Instruction Set Architecture
- Instructions
- Addressing Modes
- Registers
- Model-Specific Register
- Assembly
- Interrupts
- Micro-Ops
- Timer
- Calling Convention
- Microarchitectures
- CPUID
AVX-512 Bit Algorithms (AVX512_BITALG) is an x86 extension and part of the AVX-512 SIMD instruction set.
Overview
-
VPOPCNTB
,VPOPCNTW
- Parallel population count instructions, an operation also known as sideways sum, bit summation, or Hamming weight. They count the number of set bits in each byte or 16-bit word in the source operand, a vector register or vector in memory, and store the result in the corresponding element of the destination vector register.
-
VPOPCNTD
,VPOPCNTQ
- These instructions were added by the AVX512_VPOPCNTDQ extension, not BITALG. They count the set bits in each 32-bit doubleword or 64-bit quadword of the source operand. They can optionally read a single doubleword or quadword from memory and broadcast the result to all elements of the destination vector.

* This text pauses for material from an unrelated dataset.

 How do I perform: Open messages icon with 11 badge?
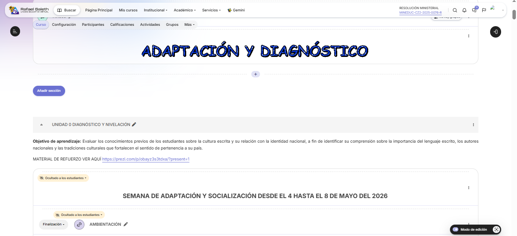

As usual these instructions support write masking. That means they can write individual elements in the destination vector unconditionally, leave them unchanged, or zero them if the corresponding bit in a mask register supplied as an additional source operand is zero. The masking mode is encoded in the instruction opcode.
-
VPSHUFBITQMB
- Shuffles the bits in the first source operand, a vector register, using bit indices. For each bit of the 16/32/64-bit mask in a destination mask register, the instruction obtains a source index modulo 64 from the corresponding byte in a second source operand, a 128/256/512-bit vector in a vector register or in memory. The operation is confined to quadwords so the indices can only select a bit from the same 64-bit lane where the index byte resides. For instance bytes 8 ... 15 can address bits 64 ... 127. The instruction supports write masking which means it optionally performs a bitwise 'and' on the destination using a second mask register.
All these instructions can operate on 128-, 256-, or 512-bit wide vectors. If the vector size is less than 512 bits the instructions zero the unused higher bits in the destination register to avoid a dependency on earlier instructions writing those bits.
Detection
Support for these instructions is indicated by the feature flags below. 128- and 256-bit vectors are supported if the AVX512VL flag is set as well.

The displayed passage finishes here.